To uncover this pattern, researchers employed comparative genomic and phylogenetic analyses. Basic Local Alignment Search Tool (BLAST) searches were used to identify Fgf genes in various tunicate species, while Maximum-Likelihood phylogenetic trees and synteny comparisons were used to verify their evolutionary relationships. Such comparative and structural analyses are widely recognized as powerful tools for uncovering the molecular mechanisms that shape genome evolution and functional diversification. To determine whether Fgf genes had been lost or duplicated, they also examined conserved motifs and intron–exon organization in gene and protein structures. With the use of these combined techniques, they were able to precisely recreate the evolutionary history of the Fgf genes in tunicates.
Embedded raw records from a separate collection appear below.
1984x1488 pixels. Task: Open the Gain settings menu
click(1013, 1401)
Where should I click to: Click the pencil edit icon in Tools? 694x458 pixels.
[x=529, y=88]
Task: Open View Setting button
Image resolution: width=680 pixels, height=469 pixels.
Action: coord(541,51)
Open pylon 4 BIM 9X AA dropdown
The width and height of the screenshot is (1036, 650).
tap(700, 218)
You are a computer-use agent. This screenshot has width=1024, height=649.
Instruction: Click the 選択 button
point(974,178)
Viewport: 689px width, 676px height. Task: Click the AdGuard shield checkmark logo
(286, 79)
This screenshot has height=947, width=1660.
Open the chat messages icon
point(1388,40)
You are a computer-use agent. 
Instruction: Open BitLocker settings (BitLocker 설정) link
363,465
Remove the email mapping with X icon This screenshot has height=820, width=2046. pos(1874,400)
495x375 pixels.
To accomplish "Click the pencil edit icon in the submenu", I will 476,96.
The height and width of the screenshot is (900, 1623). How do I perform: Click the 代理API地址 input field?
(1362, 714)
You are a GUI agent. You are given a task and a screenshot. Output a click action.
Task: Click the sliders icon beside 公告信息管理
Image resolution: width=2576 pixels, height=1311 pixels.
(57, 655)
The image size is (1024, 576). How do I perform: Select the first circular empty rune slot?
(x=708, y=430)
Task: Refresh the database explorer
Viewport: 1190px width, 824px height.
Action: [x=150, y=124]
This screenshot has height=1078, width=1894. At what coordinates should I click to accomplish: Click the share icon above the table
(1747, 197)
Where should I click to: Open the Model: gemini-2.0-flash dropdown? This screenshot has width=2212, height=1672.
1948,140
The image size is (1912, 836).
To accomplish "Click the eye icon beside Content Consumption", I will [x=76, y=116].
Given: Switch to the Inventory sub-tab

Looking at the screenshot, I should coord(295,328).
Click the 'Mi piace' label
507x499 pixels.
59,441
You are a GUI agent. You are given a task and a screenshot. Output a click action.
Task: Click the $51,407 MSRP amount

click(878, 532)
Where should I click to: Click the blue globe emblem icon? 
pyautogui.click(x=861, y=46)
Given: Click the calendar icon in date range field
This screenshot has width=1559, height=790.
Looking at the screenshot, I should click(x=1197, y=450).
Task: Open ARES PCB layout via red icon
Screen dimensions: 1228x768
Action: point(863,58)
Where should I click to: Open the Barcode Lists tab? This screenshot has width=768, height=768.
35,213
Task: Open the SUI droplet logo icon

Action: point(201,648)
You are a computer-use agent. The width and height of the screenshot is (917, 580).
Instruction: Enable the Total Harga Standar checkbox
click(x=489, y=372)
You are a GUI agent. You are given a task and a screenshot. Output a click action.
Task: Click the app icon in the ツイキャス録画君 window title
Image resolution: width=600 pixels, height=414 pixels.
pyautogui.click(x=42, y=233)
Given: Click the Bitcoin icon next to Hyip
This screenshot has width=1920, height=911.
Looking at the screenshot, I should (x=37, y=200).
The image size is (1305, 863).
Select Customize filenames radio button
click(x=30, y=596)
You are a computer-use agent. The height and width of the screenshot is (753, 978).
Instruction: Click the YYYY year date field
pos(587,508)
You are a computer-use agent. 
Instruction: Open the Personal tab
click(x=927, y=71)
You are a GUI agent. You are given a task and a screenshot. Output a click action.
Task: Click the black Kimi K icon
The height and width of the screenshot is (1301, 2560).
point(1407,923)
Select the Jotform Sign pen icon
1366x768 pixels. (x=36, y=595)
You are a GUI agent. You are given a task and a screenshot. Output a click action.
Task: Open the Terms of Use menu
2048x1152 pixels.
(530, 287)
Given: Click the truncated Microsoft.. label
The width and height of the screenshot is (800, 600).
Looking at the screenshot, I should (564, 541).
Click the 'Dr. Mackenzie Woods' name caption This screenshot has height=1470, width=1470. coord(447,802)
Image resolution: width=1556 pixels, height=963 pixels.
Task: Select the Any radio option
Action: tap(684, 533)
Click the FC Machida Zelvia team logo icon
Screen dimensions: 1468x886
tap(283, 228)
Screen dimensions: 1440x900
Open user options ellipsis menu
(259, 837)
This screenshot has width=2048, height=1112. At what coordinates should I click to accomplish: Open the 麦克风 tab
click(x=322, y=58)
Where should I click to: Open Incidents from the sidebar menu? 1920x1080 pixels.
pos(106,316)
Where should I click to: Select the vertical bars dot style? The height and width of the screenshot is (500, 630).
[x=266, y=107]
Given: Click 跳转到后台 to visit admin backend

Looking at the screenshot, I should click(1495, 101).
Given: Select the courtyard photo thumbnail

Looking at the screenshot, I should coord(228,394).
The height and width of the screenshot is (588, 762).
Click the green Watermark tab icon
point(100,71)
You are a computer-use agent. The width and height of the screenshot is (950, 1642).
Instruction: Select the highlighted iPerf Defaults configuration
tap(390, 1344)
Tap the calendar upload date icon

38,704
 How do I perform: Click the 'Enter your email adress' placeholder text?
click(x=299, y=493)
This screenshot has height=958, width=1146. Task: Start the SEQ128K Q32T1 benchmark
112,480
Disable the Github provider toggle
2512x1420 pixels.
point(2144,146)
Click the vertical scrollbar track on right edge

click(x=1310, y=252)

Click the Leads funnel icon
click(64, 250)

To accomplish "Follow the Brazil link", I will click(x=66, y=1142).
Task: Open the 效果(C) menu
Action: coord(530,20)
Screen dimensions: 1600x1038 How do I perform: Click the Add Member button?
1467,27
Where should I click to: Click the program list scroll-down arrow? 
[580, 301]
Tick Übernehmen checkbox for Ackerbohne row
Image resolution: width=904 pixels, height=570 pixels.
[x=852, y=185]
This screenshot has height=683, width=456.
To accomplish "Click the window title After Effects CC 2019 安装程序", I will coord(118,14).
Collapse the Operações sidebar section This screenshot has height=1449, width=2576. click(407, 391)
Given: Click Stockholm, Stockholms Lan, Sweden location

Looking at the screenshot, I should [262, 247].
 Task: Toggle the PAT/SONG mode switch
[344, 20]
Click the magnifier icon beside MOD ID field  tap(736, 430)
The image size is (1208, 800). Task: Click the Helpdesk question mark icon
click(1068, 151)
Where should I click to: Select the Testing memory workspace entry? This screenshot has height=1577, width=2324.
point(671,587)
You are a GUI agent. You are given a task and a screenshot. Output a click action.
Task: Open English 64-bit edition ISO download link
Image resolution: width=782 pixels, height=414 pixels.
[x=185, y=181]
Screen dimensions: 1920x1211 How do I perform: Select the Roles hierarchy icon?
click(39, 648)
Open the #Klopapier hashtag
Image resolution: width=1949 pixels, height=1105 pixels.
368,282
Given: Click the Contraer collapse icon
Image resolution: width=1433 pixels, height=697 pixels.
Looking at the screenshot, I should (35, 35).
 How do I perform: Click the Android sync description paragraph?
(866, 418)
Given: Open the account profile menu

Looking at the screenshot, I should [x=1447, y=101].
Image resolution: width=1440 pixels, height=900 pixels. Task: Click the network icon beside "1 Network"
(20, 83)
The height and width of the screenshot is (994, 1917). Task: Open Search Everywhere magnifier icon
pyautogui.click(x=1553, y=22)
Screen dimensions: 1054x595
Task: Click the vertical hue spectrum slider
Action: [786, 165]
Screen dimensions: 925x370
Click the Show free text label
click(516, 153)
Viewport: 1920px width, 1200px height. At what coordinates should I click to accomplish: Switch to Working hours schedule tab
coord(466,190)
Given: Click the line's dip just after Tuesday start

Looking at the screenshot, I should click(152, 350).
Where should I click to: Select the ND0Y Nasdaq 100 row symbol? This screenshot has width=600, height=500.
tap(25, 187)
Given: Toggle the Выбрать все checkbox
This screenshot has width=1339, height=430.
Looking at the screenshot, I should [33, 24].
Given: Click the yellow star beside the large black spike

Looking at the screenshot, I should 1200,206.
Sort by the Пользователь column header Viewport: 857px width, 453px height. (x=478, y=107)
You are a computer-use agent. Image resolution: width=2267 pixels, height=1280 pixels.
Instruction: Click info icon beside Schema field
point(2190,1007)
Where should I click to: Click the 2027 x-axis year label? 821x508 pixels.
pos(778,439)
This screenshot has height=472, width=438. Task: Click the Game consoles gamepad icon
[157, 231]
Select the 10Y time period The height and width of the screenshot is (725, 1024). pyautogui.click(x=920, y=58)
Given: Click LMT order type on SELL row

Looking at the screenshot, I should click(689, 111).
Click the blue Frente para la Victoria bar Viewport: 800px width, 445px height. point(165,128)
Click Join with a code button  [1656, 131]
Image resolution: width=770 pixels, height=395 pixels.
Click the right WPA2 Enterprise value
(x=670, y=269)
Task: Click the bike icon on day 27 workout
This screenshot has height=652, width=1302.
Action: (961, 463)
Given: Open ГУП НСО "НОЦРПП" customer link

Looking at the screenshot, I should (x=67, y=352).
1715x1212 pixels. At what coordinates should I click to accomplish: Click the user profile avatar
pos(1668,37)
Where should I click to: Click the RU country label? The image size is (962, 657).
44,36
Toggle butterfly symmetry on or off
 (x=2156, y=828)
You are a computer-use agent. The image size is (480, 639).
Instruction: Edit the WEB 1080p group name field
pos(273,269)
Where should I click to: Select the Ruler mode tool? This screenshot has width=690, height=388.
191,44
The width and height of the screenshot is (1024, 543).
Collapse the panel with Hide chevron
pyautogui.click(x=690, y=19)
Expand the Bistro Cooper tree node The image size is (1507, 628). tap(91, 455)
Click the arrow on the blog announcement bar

Beyond mapping the genetic changes, the scientists used whole-mount in situ hybridization (WISH). This method revealed when and where each Fgf gene was expressed during O. dioica development, from unfertilized eggs to late-hatching larvae. Gene expression profiling is crucial in evolutionary studies because it connects genetic variation to developmental outcomes, helping explain how changes in gene number can lead to shifts in function or morphology. The researchers found that duplicated Fgf genes have assumed specialized roles in many tissues, including the nervous system, muscles, notochord, and epidermis, while maintaining important developmental processes that would otherwise have been lost. These results demonstrated that the species preserved and even diversified upon vital biological functions despite having a reduced number of genes.

Ultimately, this study emphasizes a fundamental evolutionary trade-off: losing genetic complexity can actually promote functional versatility and innovation. Genetic simplification in Oikopleura dioica resulted in a more specialized and adaptive organism. As the authors put it, evolution sometimes thrives not by adding more, but by doing "less, but more."